Final Project

Updates: Final Project Logistics

Based on last week’s survey, final project will still be individual project. Meanwhile, certain “collaborations” will be encouraged. This includes discussion among students, sharing useful online resources, and providing peer-reviews of final reports. However, it is NOT allowed to use code written by other students in the class, and everyone needs to write their own report. You need to write an acknowledge section in your final report (not counted towards 10 pages) to list all help you receive from other students in the class. Every report will be graded using the same criteria.

The goals of the final project are to maximize everyone’s learning experiences and ensure fairness. In the survey, the majority (79.5%) of the class expressed preference to do final projects on their own. Many expressed concern of fairness of allowing pair projects, which includes concern of unfair grading criteria for pairs and free-riders. Meanwhile, some proposed ideas of getting peer-feedbacks from each other. Therefore, I decide to keep the previous format of individual final project, but I will encourage students to interact with each other in the aforementioned ways.

There is also a popular voice in the survey to broaden topics for the project. Unfortunately, in this way we will not be able to provide useful feedbacks for you to learn and ensure fairness given the size of the class. However, you are encouraged to bring your own data to your project as long as the machine learning models you use belong to the four topics we list below.

Overview

The course has an open-ended project, with the objective of giving you an opportunity to learn something hands-on. My expectation on your projects is high. It is not because that I want to give you a hard time, but it is because that I hope to bring you one step closer to the machine learning community. (Yes, by the machine learning community I really mean the real one. There are many gobbly goop in our times, and you know what I mean.) If your career goal is to pursue a data science, computer vision, or deep learning type of jobs, it is better to understand their expectations sooner than later.

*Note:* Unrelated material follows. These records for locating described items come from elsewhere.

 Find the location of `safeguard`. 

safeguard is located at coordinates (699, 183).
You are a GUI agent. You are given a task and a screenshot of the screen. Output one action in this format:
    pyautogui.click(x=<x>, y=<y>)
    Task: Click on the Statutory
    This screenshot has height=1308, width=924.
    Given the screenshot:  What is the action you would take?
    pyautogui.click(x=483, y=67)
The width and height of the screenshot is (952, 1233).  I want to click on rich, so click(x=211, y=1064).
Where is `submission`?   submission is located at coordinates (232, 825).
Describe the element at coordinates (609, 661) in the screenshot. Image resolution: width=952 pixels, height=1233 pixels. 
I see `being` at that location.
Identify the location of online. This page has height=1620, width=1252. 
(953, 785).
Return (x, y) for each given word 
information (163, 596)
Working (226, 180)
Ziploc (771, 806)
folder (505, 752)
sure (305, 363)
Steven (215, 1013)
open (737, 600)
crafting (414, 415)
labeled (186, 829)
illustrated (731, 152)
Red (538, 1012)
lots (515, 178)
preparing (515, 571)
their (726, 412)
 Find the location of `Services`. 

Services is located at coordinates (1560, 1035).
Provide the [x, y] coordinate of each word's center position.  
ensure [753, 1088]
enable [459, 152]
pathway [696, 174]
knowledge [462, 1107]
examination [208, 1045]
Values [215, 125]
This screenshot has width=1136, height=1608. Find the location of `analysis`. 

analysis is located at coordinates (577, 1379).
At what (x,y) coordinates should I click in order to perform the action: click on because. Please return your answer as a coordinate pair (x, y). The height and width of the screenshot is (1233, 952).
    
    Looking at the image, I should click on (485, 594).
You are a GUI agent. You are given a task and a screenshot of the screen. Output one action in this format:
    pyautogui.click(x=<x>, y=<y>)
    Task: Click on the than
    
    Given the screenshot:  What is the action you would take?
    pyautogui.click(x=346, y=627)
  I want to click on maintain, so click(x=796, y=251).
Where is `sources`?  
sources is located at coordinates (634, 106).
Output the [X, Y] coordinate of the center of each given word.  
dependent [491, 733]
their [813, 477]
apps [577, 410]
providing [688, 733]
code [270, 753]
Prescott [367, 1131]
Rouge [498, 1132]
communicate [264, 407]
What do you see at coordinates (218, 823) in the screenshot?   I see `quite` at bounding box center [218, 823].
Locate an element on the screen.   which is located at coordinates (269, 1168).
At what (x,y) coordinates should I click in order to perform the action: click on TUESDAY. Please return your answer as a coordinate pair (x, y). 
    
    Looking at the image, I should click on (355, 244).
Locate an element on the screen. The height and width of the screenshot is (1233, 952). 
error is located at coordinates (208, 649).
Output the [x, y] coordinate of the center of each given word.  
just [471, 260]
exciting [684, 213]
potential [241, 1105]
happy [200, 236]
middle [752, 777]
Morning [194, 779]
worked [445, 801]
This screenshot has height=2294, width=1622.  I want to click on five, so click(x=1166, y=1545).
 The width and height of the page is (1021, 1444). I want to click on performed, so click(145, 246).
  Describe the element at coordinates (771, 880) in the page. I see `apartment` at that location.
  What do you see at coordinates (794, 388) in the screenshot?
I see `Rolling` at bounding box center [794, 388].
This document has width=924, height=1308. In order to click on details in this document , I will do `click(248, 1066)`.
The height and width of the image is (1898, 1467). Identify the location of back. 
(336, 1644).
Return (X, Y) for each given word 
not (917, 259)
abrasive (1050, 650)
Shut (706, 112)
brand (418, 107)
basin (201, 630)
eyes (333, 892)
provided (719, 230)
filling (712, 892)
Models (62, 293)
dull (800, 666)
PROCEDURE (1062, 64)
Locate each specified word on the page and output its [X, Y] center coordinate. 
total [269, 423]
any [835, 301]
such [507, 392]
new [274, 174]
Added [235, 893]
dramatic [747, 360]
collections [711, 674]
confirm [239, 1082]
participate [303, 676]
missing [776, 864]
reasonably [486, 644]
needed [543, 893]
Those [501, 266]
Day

With this goal in mind, I will aim for a standard in par with ICML, NeurIPS, ICLR, CVPR, ICCV, ECCV, etc. I will ask you to write a 10-page paper. The teaching staff will act like the reviewers of your paper.

You need to choose one of the topics below. There are specific suggestions for each topic.

Instructions

Your report (aka paper) should have the following sections.

Introduction. In the introduction section, you need to define the problem, and justify why it is a valuable problem to investigate. In each of the topics below, you are likely going to pick one or two sub-topics to investigate. In the introduction, I want to see your explanation of why do you pick those sub-problems. You can explain their significance, e.g., by solving this problem we will gain certain insights. Think about a conference reviewer. Why would somebody accept your paper? It has to be relevant, and useful.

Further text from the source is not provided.